TASK ITEM
Look below for the line with "Screen dimensions: 1024x683" and the line with "This screenshot has width=700, height=371.". Copy exactly those two lines and every line between, but not the pictures.
*** Opening PROVIDED RECORDS ***
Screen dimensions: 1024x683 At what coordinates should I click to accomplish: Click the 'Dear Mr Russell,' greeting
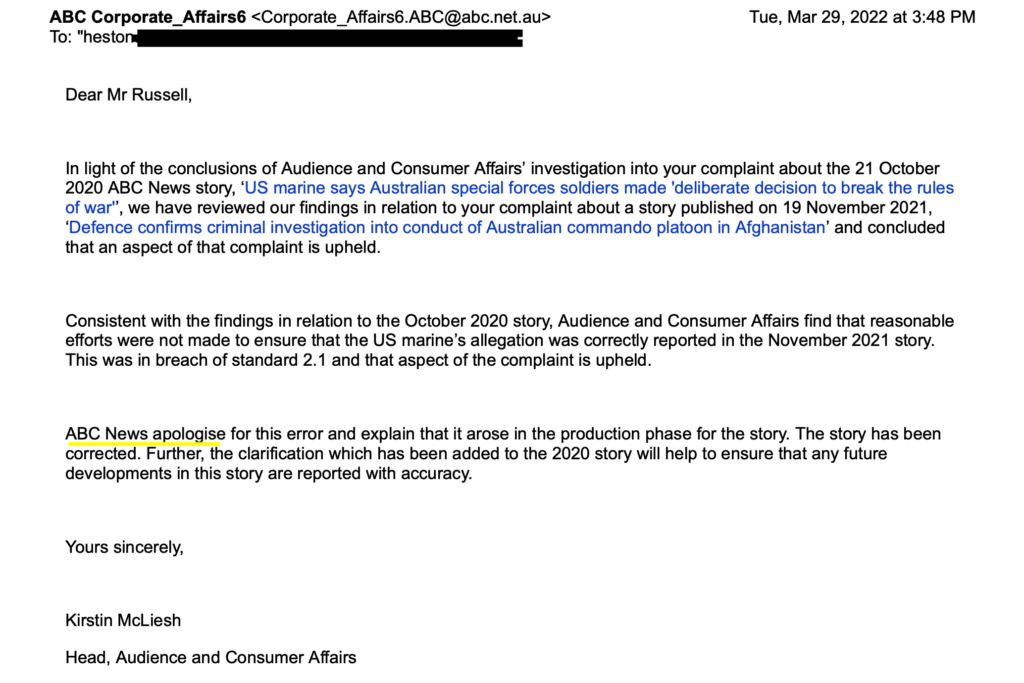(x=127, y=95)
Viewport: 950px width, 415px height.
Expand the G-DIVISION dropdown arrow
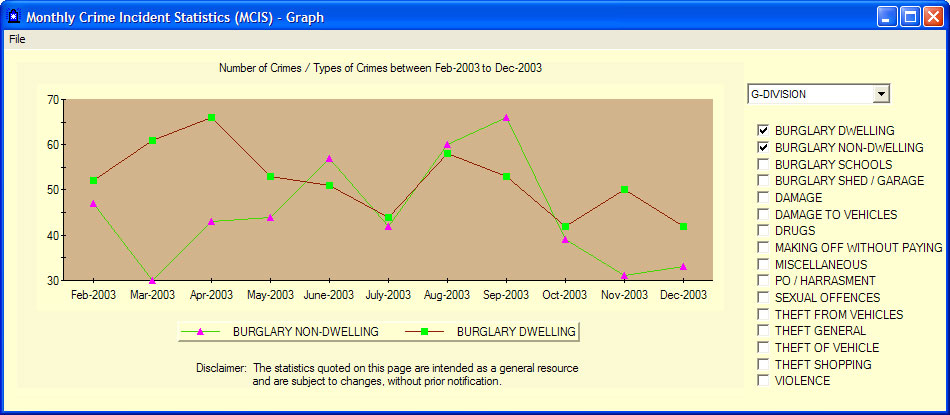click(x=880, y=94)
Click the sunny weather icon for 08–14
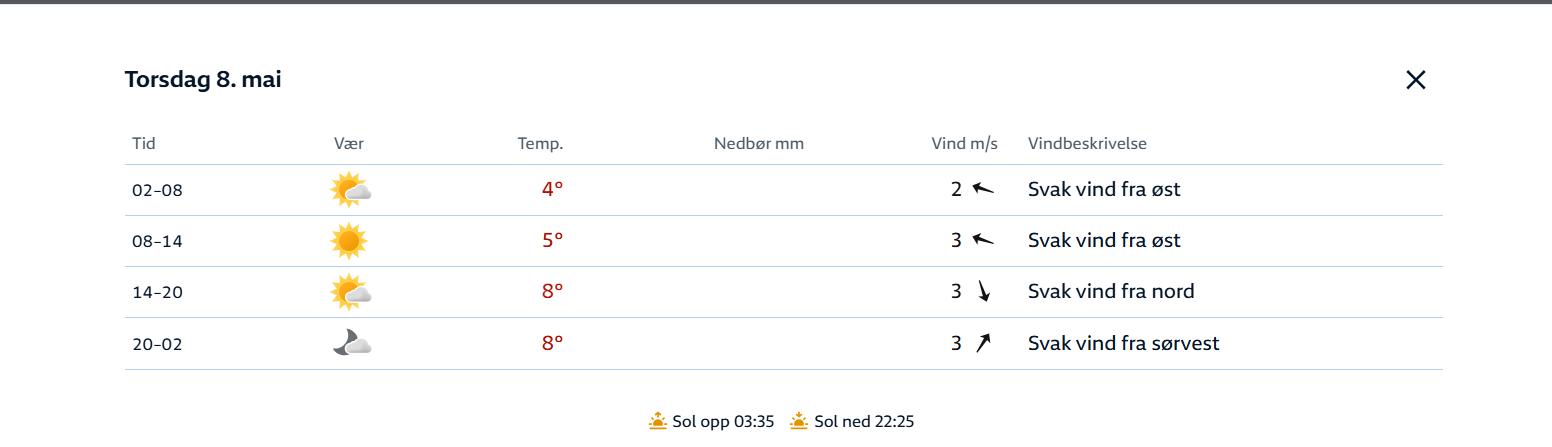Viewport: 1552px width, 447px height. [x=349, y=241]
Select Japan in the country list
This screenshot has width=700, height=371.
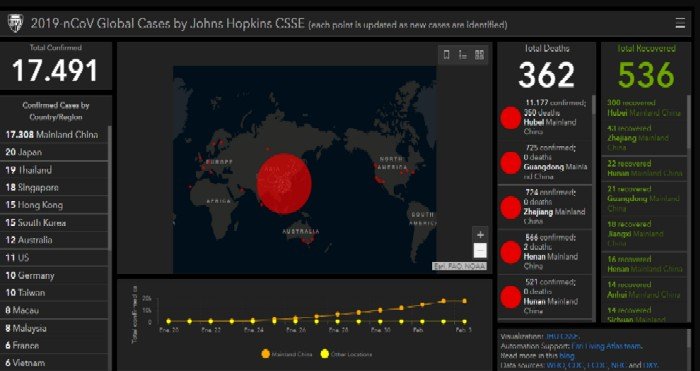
*** Closing PROVIDED RECORDS ***
*** Opening PROVIDED RECORDS ***
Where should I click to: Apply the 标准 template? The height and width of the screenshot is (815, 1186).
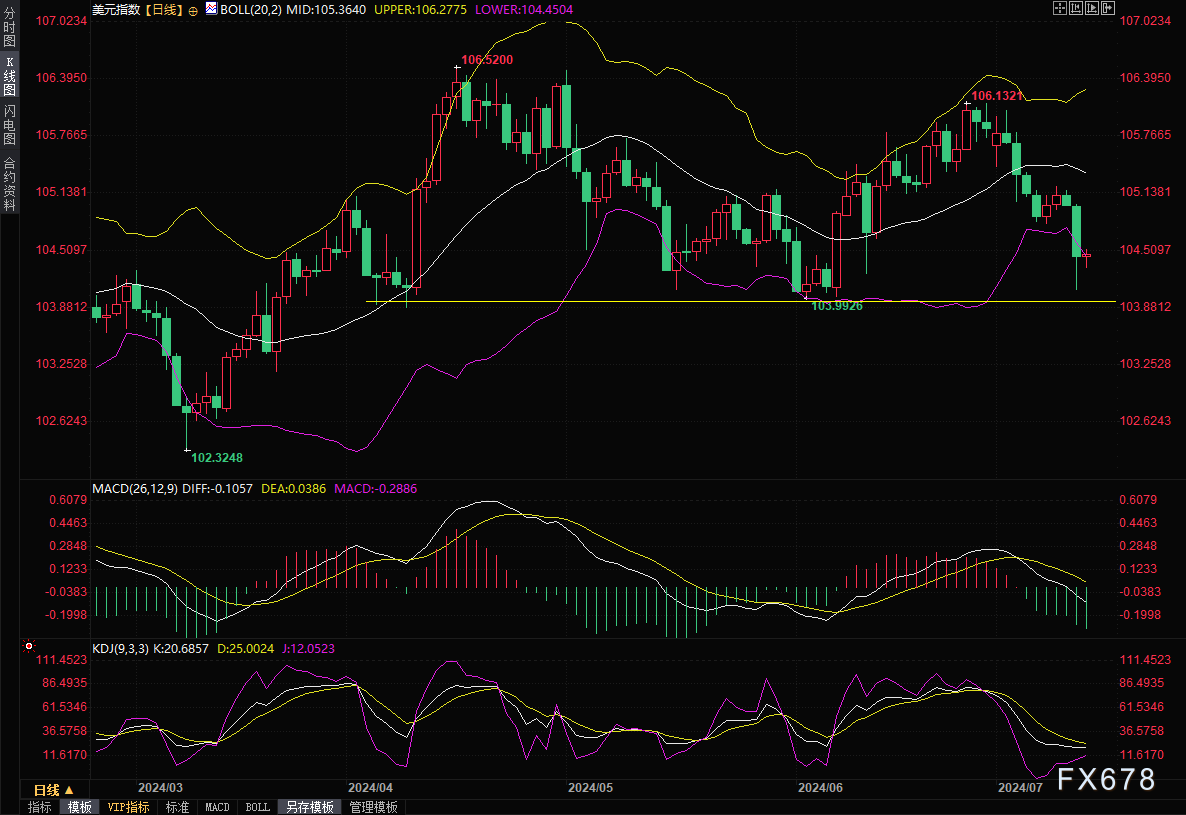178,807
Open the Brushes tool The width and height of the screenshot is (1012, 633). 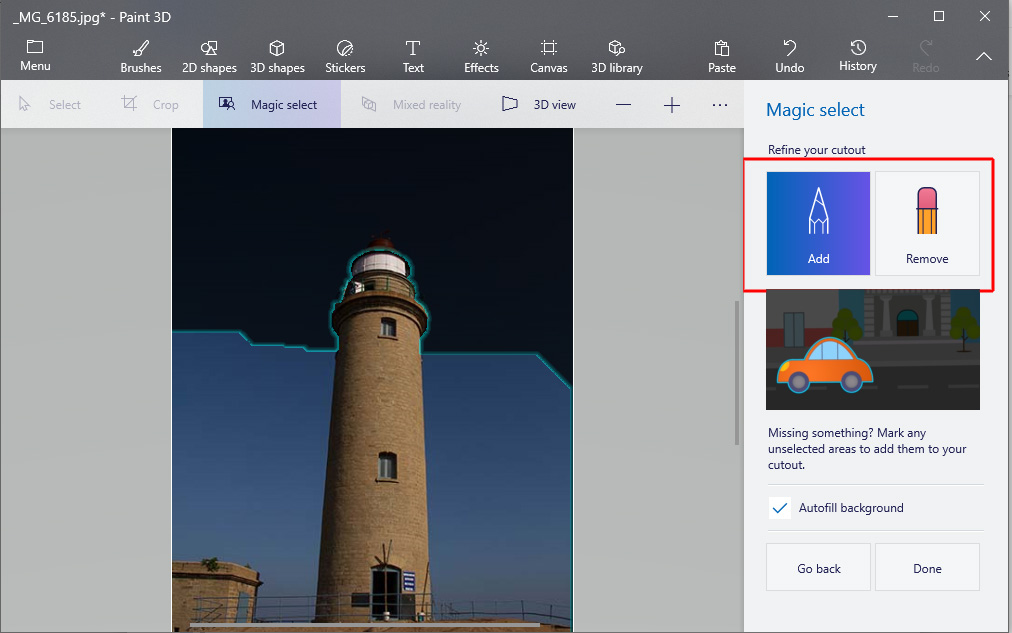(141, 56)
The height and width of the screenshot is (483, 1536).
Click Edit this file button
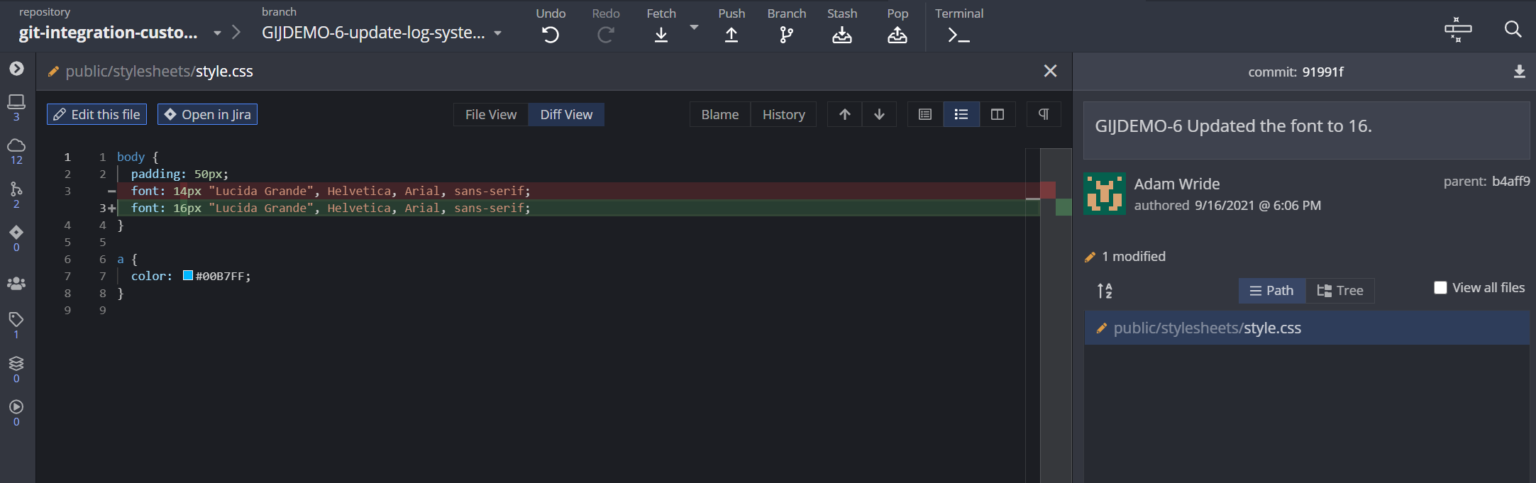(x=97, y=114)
*** Closing PROVIDED RECORDS ***
*** Opening PROVIDED RECORDS ***
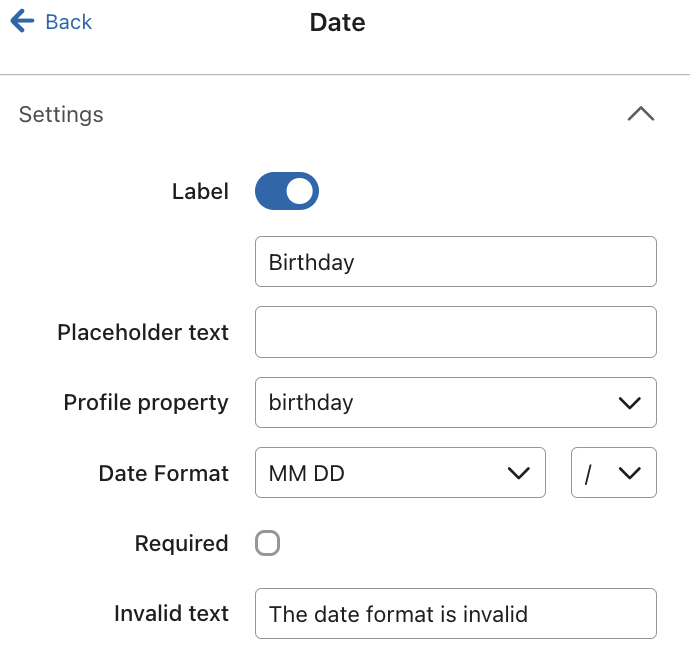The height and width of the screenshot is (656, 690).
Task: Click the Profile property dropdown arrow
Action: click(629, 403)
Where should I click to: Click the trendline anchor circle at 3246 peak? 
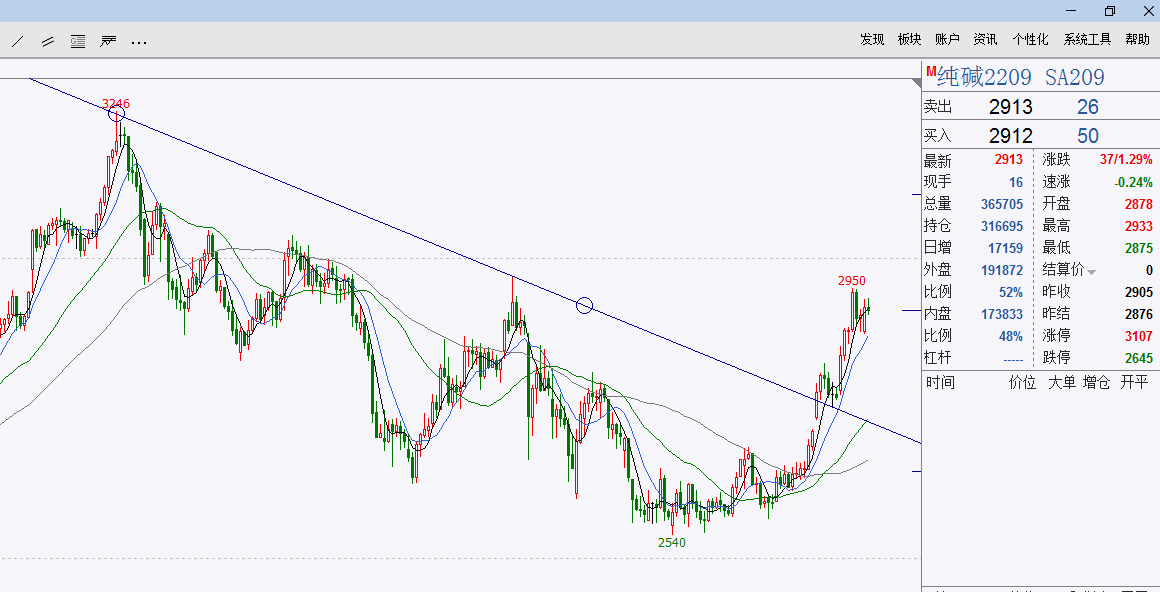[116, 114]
*** Closing PROVIDED RECORDS ***
OUTPUT FOR THIS EXERCISE
Screen dimensions: 1024x683 At what coordinates should I click to accomplish: Click the 'Dear Mr Russell,' greeting
(x=127, y=95)
Viewport: 950px width, 415px height.
Expand the G-DIVISION dropdown arrow
click(x=880, y=94)
Click the sunny weather icon for 08–14
Viewport: 1552px width, 447px height. [x=349, y=241]
Select Japan in the country list
This screenshot has width=700, height=371.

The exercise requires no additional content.